The precipitation disturbance
“We have never experienced a situation like this except in 1993,” stressed the elected official, establishing a link with climate change. If annual precipitation is expected to have a downward trend in the coming years, above all it should be increasingly differentiated according to the territories, presenting longer periods without rain interspersed with precipitation that could be more intense.
In the event of heavy rains on land that has dried out, runoff water can have a flooding effect rather than infiltration into the ground, without recharging the water table. Similarly, while snow is a natural storage for water that infiltrates into the ground as it melts, its absence in winter no longer favors groundwater recharge.
“The classical temperate regime is changing, getting out of order. We ended up in a situation that we have never known. I have the statistics since 1970. We see the downward trend in rainfall, that we are increasingly irregular. Building facilities with the premise of saying ‘in winter there will be water, in summer there won’t’ is not correct. In winter, there may be no water”, analyzed Jean-Patrick Masson.
“You have to adapt to change”
“Being at the head of the basin makes us completely dependent on the rainfall regime for our water supply for livestock, for agriculture, for the human beings that we are, for industries. The only existing storage resource in our territory is the southern Dijon aquifer,” he noted.
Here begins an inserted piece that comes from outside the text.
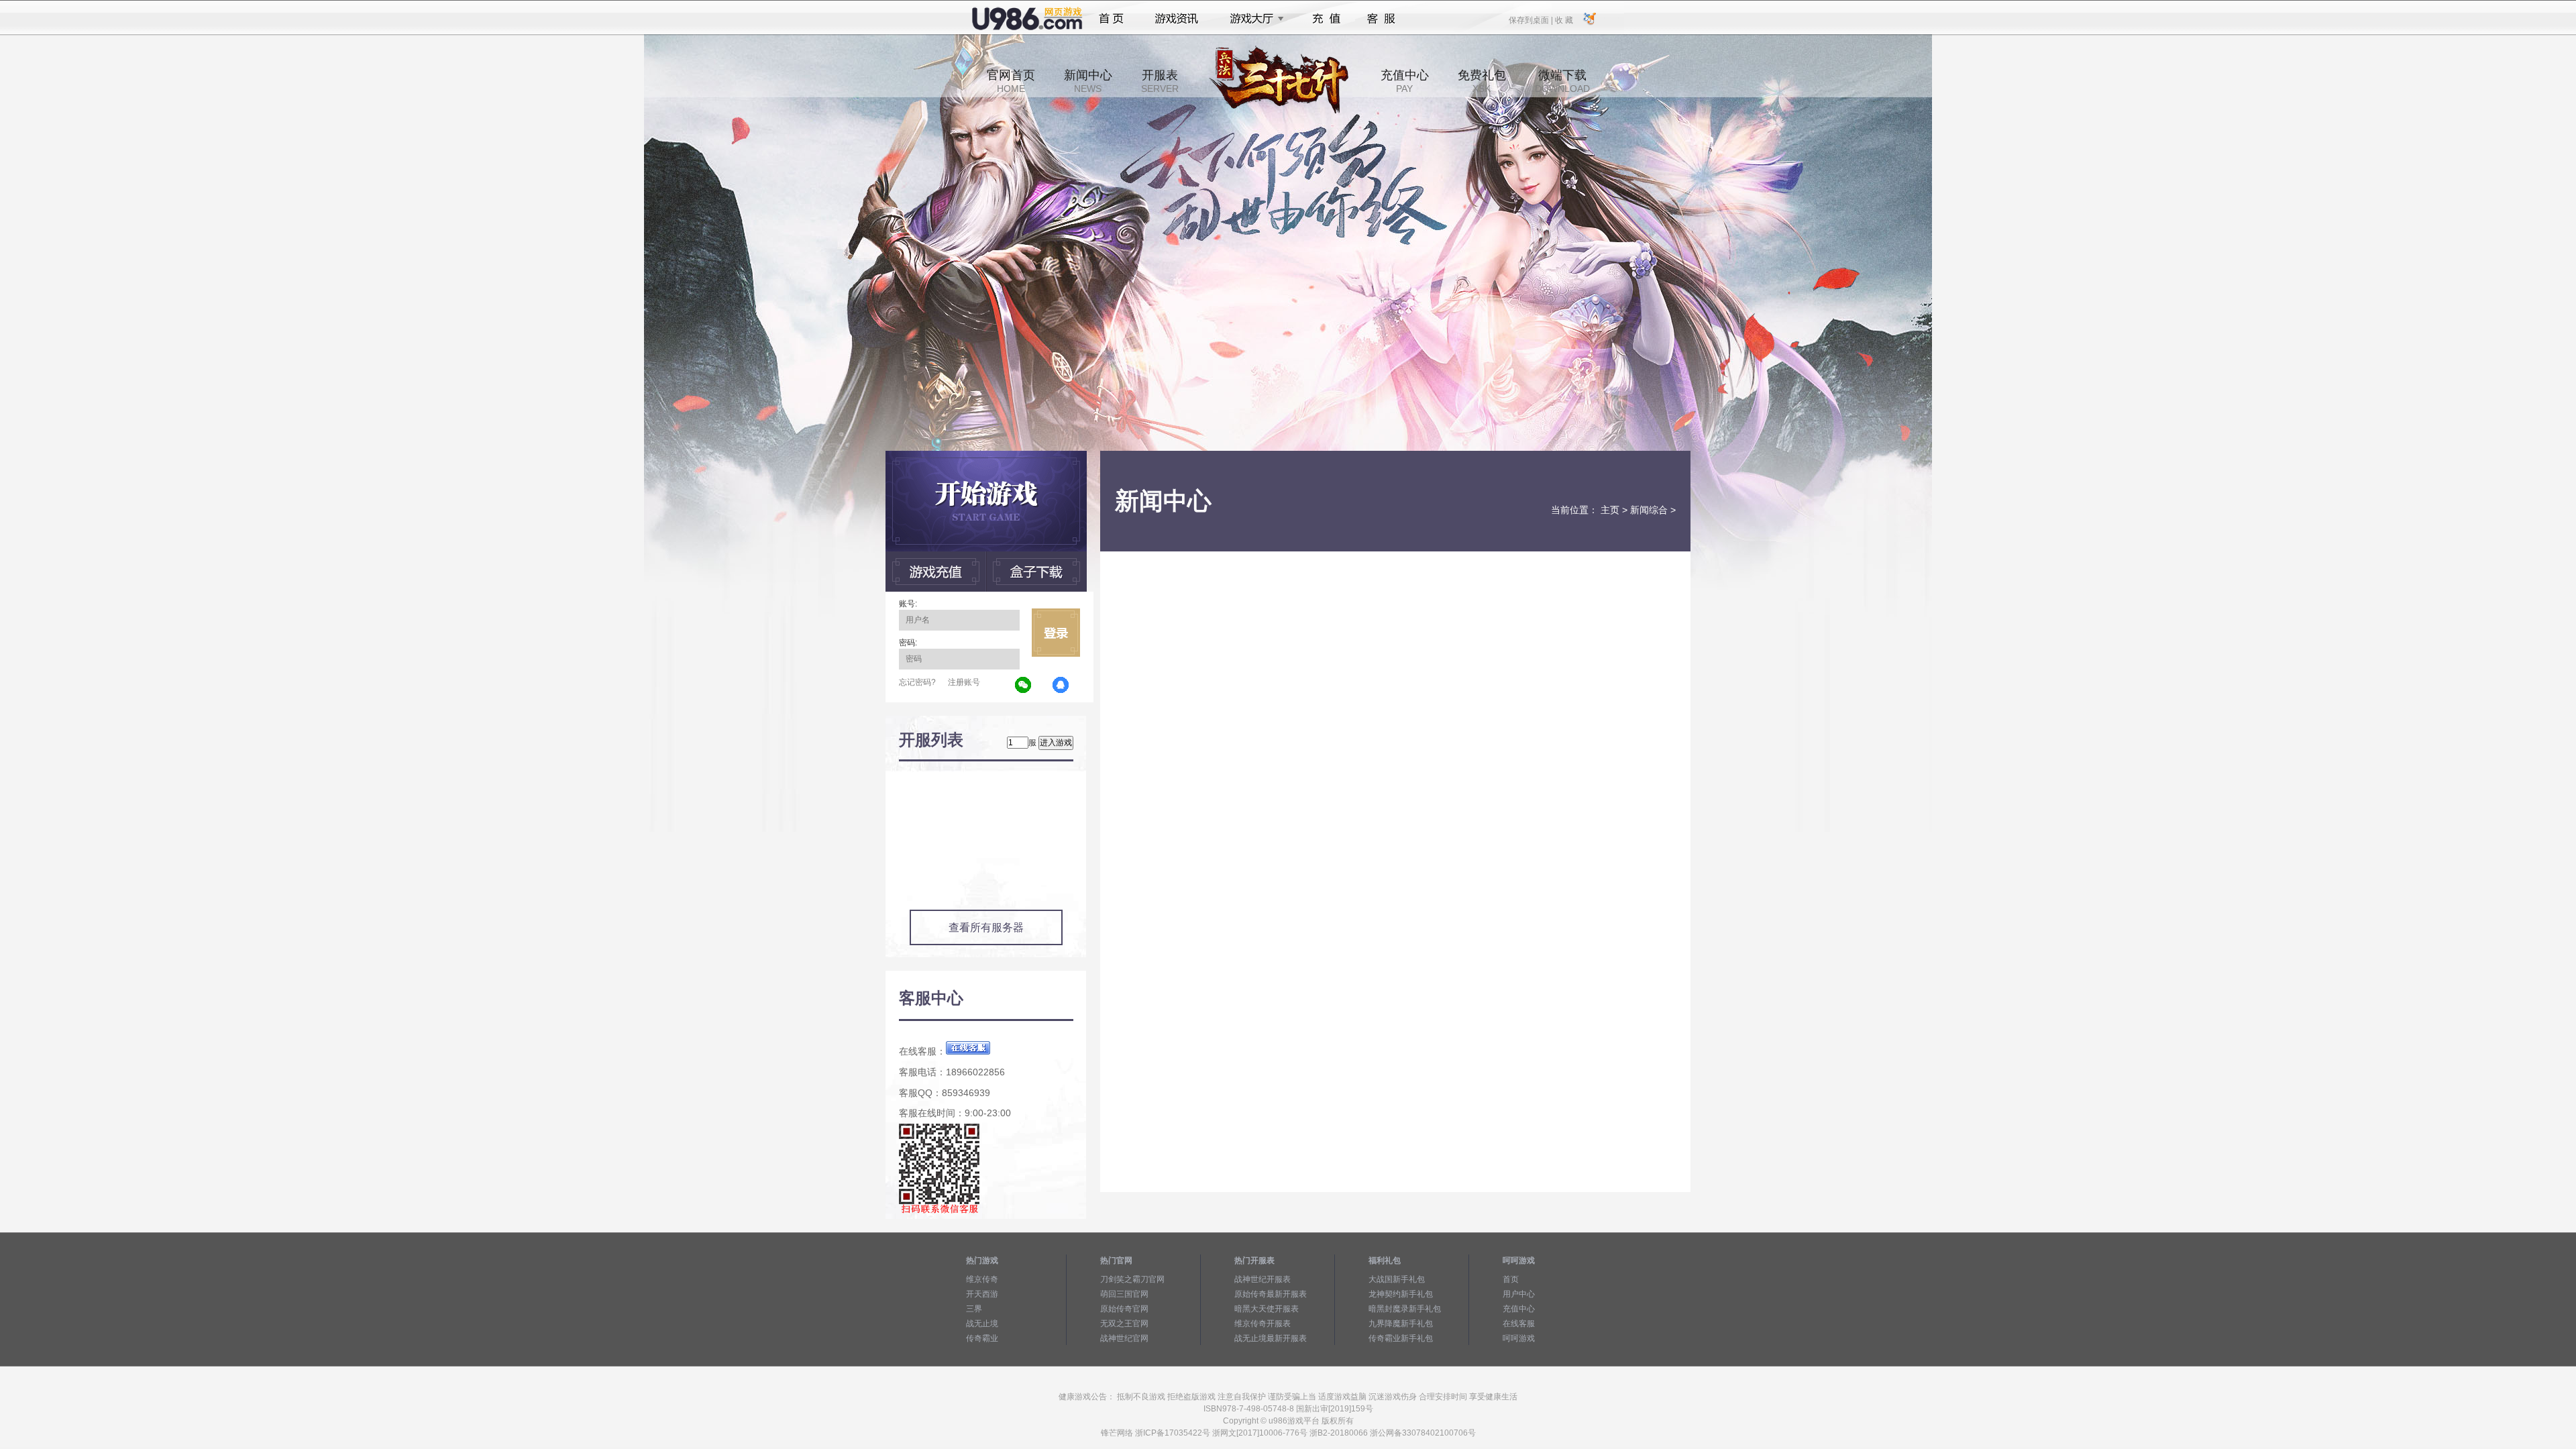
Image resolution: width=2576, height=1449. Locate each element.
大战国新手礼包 (1396, 1279)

“Winter recharging is fundamental”, the elected ecologist has riveted, “between November and the beginning of March, that is what the resource of the year does”. Starting in March, rainwater is mainly captured by growing vegetation.
“Things change, you have to adapt to change. There, it is the county council, if they had been the irrigators, it would have been the same, it is a de facto problem”, said the elected metropolitan who intends not to specifically target a particular community.
The intervention, corresponding to an “emergency” statement, was not accompanied by a vote of the elected metropolitan officials on this issue.